Roma, Festival dell’Oriente
Roma incontra il mondo. Per tre giorni intensi, alla Fiera di Roma, si sono succeduti spettacoli di danza (da quella sui pali a quella dei nativi americani, dalla danza coreana e del tango a quella del ventre), di musica popolare, di folklore, di arti marziali, di western e di wrestling, di frusta indiana, di guida sportiva, nonché conferenze e incontri con i più grandi artisti del momento.
Non sono mancati nei quattro padiglioni, dedicati ai Festival irlandese, argentino, country, dell’Oriente, spazi deputati alla degustazione e alla gastronomia dei diversi paesi presenti nell’edizione 2023. È stata una pregevole occasione per potere apprezzare il cibo proposto da veri chef, formati secondo una tradizione secolare. Ce n’era per tutti i gusti: pasti irlandesi, spagnoli, bavaresi, argenti, country, messicani, giapponesi, thailandesi, cinesi, coreani, indiani, srilanka, tibetani, vietnamiti, mediorientali, poke, marocchini.
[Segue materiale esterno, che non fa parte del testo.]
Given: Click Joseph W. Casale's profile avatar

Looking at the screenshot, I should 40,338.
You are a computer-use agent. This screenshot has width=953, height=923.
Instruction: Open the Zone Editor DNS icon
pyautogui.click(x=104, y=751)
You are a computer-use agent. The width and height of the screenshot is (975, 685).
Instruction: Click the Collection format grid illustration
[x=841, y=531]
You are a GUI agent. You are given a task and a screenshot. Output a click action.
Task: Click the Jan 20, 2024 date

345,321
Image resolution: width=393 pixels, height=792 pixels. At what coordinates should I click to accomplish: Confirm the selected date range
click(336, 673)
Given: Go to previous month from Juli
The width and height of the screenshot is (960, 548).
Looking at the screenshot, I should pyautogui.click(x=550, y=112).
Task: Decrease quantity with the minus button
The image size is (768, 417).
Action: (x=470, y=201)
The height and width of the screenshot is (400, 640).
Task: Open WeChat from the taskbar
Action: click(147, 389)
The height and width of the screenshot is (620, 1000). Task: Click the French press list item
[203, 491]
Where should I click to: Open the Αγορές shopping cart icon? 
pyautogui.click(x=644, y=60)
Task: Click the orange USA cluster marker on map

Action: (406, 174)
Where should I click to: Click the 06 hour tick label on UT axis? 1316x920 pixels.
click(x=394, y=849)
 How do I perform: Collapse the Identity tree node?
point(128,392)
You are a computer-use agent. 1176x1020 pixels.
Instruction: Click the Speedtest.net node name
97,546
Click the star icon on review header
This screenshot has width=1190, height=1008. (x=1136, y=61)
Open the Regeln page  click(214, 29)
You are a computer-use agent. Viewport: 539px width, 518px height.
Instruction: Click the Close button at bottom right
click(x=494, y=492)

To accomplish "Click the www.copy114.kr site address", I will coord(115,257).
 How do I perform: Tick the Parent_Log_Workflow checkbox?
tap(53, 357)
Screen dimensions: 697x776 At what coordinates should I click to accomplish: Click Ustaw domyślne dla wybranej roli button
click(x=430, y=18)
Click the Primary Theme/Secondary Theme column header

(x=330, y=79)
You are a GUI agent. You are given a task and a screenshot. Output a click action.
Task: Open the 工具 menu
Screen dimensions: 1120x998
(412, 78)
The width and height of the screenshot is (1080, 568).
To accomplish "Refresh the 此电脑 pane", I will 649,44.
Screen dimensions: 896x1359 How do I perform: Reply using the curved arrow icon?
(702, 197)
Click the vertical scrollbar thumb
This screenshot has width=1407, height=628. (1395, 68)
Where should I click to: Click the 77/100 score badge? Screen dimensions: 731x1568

Singolare la presenza degli arrosticini abruzzesi tra cotanto “senno”.
Naturalmente, molti visitatori hanno considerato l’evento come l’opportunità per incontrare l’Unione Induista Italiana, per sperimentare un massaggio gratuito, per essere partecipi della cerimonia del thé giapponese o coreana, per farsi leggere il futuro, per accostarsi allo yoga o all’arte della meditazione, per fare esperienze spirituali anche con le campane tibetane, per avere a che fare con la riflessologia, etc.
Ogni padiglione si è caratterizzato per la ricostruzione di una casa o di un ponte giapponesi, di una “tepee” ovvero di capanna dei nativi americani, di figure simbolo come il Buddha sdraiato, i soldati di terracotta, i samurai, con le carrozze dei primi pionieri, con la riproposta di Stonehenge o di uno spaccato sui beduini del deserto.
Nei vari stand, all’interno dei padiglioni, con personale in abito tipico del paese, è stato anche possibile fare acquisti di tutti i generi: dall’agro-alimentare, alla cura del corpo, all’abbigliamento, all’arredamento.
Dell’evento 2023 abbiamo apprezzato due performances, entrambe proposte nei due padiglioni del Festival dell’Oriente e a firma di maestri giapponesi di taiko.
Com’è noto, trattasi di una musica giapponese di cui le origini si perdono nei tempi (anche se qualcuno la fa risalire al VII-VIII secolo d.C.). Viene realizzata con tamburi, i taiko. Erano usati in passato per incitare le truppe, dare comandi e spaventare gli avversari in guerra. Dapprima a carattere religioso (il suono dei tamburi oltrepassava le nuvole, giungendo agli dèi), divenne appannaggio di laici (partecipando alla vita e alla morte), fino a diventare musica portante di feste sociali e di insegnamento. Oggi esistono più di 8000 scuole di taiko al mondo.
Interessantissima è stata l’esibizione dei stimati e noti Manutaiko che ha fatto trasalire gli astanti per i loro corpi forti e agili, i sorrisi fini e miti, l’attenzione agli aspetti salienti della società, ma ancor di più si è ritagliata uno spazio di tutto riguardo la performance del M° Takuya. Il suo è stato uno spettacolo suggestivo in cui le sonorità tradizionali hanno emozionato l’uditorio, non solo per la “voce potente” dei tamburi ma anche per l’energia trasmessa. Il fruitore ha potuto prendere coscienza del fluire della vita; si è liberato (sia pure per 20 minuti) dei pensieri della vita, da condizionamenti, da schemi e da regole; è rientrato in armonia con la natura di cui rivela i valori positivi.
Indubbiamente, è emerso l’impatto scenico dei tamburi taiko al centro del palco ma anche l’autenticità di Takuya, un artista dalla grande personalità che ha dato l’anima, attraverso la sua rapidità sorprendente, al fine di ricondurre il pubblico all’epicentro della sua vita, alla musica che coltiva da anni, alla realtà interiore.
La sua è stata una testimonianza preziosa e viva dell’identità giapponese che affascina l’Occidente. Takuya ha liberato il cuore dei presenti e ha lasciato una traccia indelebile in chi l’ha udito. La sua musica appassionante supera ogni frontiera e, dicerto, resta per i suoi suoni aleggianti e per il rispetto dell’alterità, in quanto apre a “una grammatica delle relazioni umane” e invita a comprendere come “la musica possa unire le genti”.